Subject: Bug in x86 ioapic interrupt code for devices with shared interrupts?
To: None <port-amd64@netbsd.org, port-i386@netbsd.org>
From: Thor Lancelot Simon <tls@rek.tjls.com>
List: port-amd64
Date: 03/01/2006 14:46:32
One of the NetBSD Foundation servers is a dual-Opteron with an onboard
dual Broadcom gigabit chip. This chip, as far as I can tell from some
experiments, gets seriously disturbed by the driver's tendency to
acknowledge interrupts even if they're not actually from the device.
But there aren't any such interrupts, in usual operation, until I plug in
an LSI MegaRAID card in one of the system's PCI-X slots.

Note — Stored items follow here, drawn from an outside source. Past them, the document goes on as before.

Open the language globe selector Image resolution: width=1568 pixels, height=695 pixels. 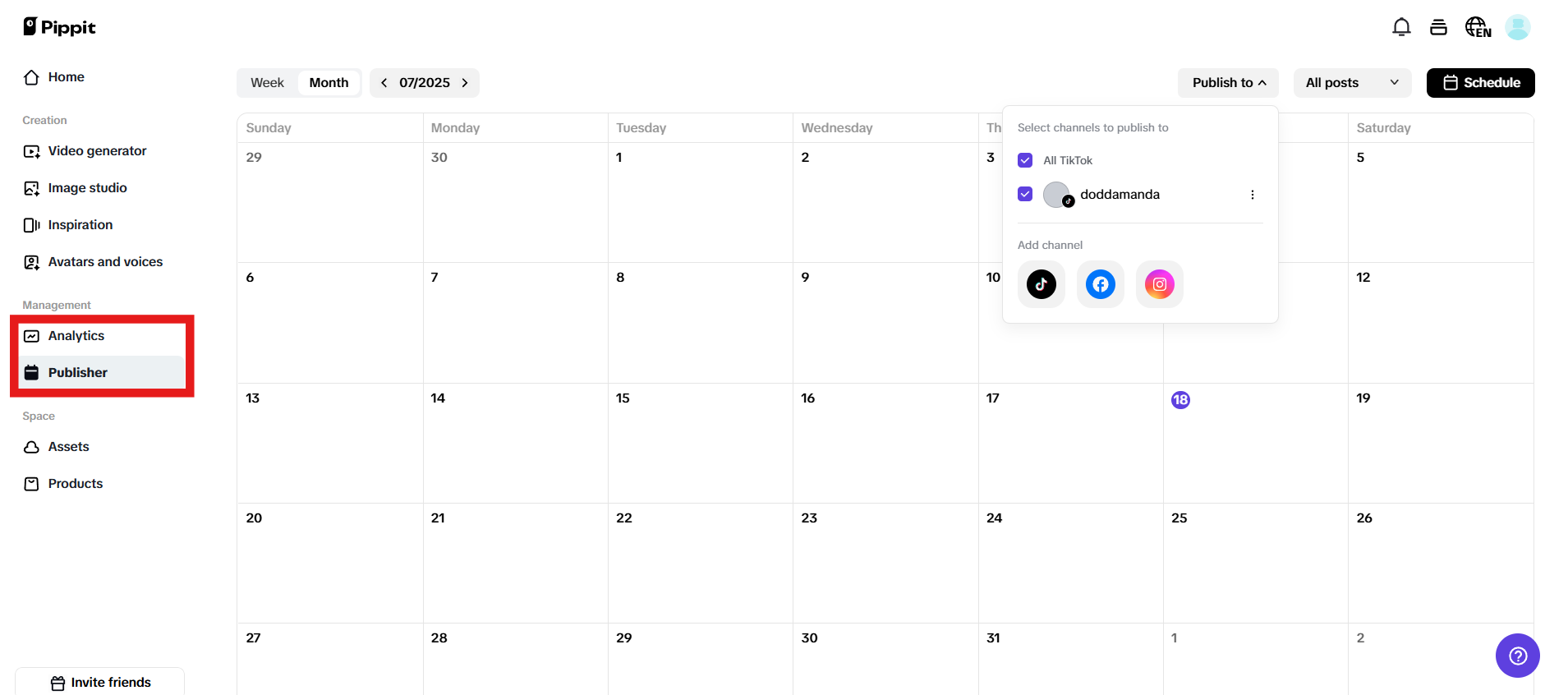pyautogui.click(x=1478, y=27)
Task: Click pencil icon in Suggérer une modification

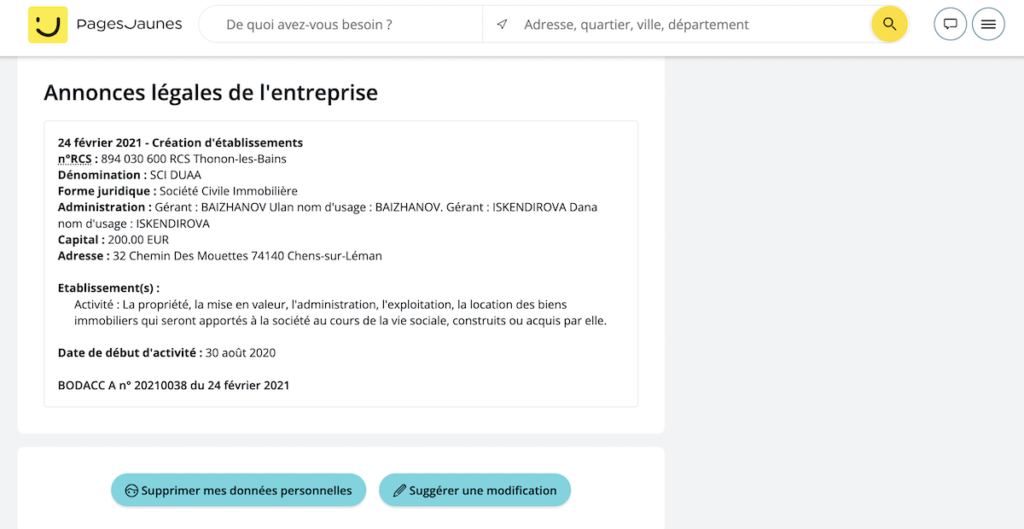Action: coord(399,491)
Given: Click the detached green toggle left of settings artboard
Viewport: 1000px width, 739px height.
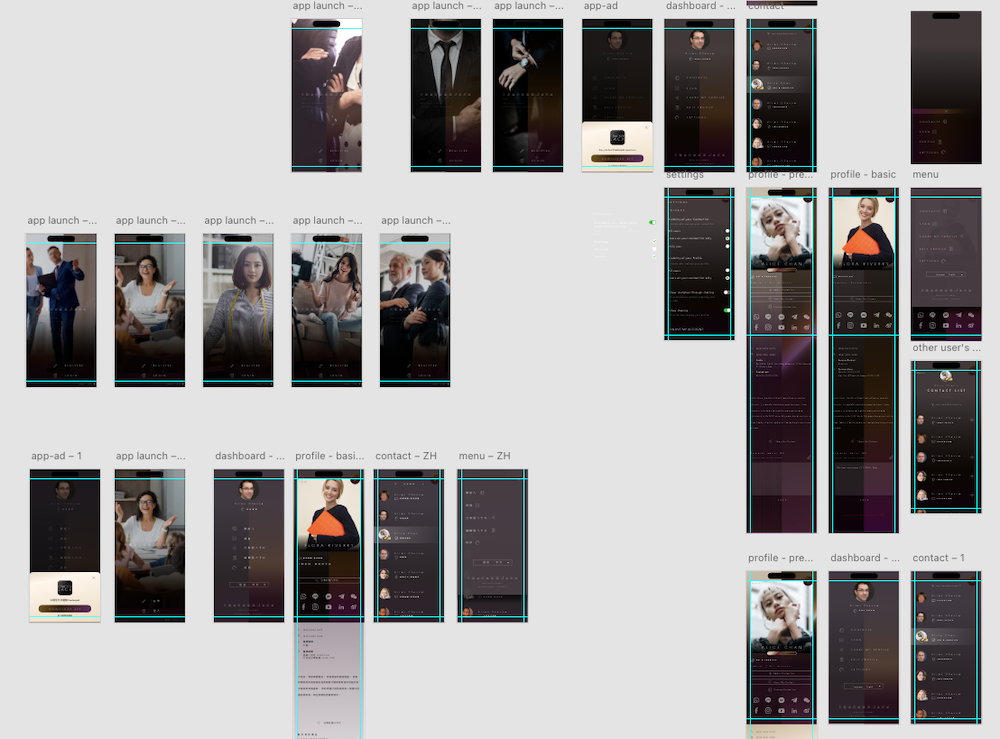Looking at the screenshot, I should 652,222.
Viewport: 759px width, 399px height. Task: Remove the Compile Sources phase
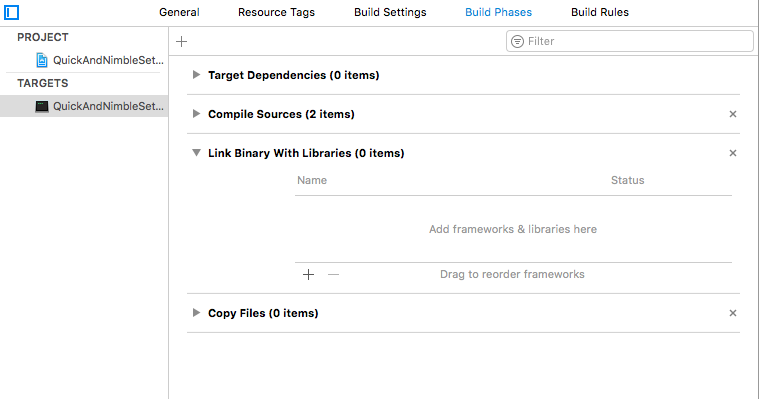click(x=733, y=114)
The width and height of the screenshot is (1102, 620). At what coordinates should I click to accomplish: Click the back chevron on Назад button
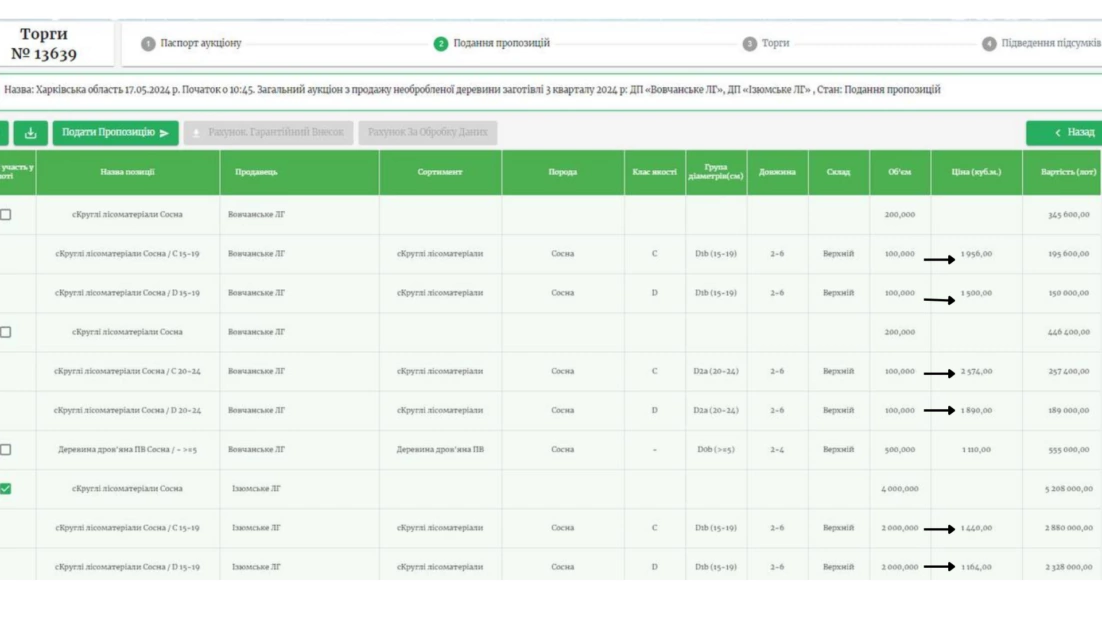[1057, 133]
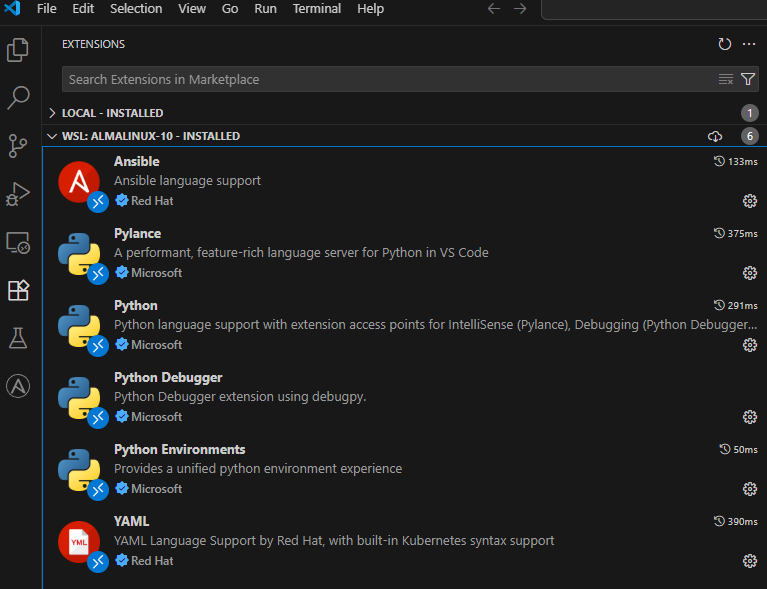Click the filter extensions funnel icon
Viewport: 767px width, 589px height.
[x=748, y=79]

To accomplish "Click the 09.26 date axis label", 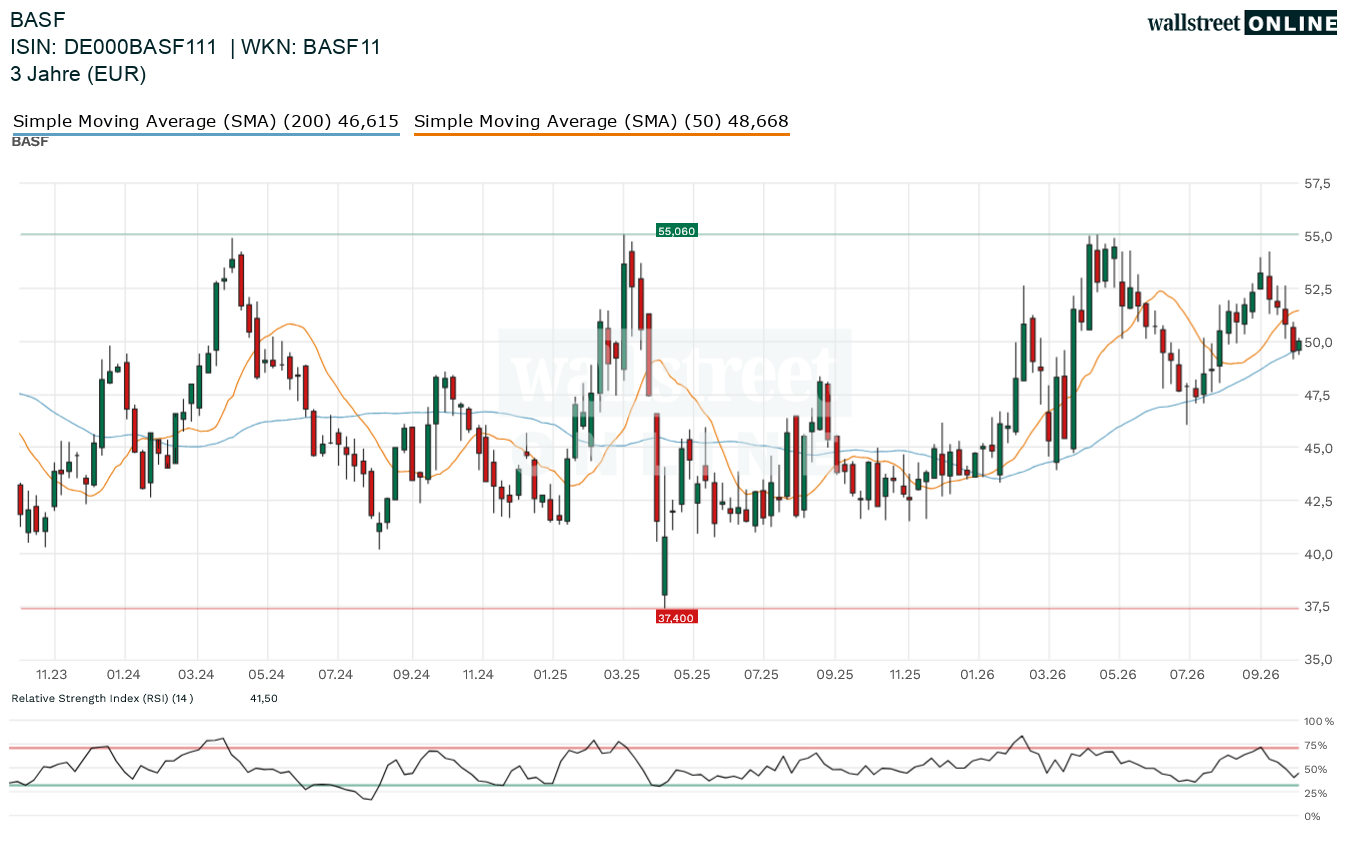I will coord(1260,674).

Then, this
happens:
1) The MegaRAID gets the same *IRQ* assigned as the first
function on the Broadcom chip (which we probe as bge0).
2) However, these devices are on *different* ioapics (this
system has three) so, as far as I can tell, the x86
interrupt code _should_ not ever deliver interrupts from
the MegaRAID to the driver for the bge, or vice-versa.
3) Nonetheless, that is precisely what appears to happen,
with the consequence that the bge quickly locks up. It
may be the case that the reverse is happening as well,
but I haven't managed to test this.
The system is running a uniprocessor amd64 kernel with options MPACPI
and MPACPI_SCANPCI. It is currently in transit to a new location, so
I can't post a dmesg, but I believe the above gives all the relevant
details.
I wonder if some problem like this one is responsible for other interrupt
problems on the amd64 port as well. I thought we did not use the IRQ for
anything if ioapic was in use, and the code does basically look that way
to me, but since on this system bge0's driver seems to catch interrupts
for amr0 (which has the same IRQ but is on a *different* ioapic) it seems
like there must be some bug I cannot immediately see.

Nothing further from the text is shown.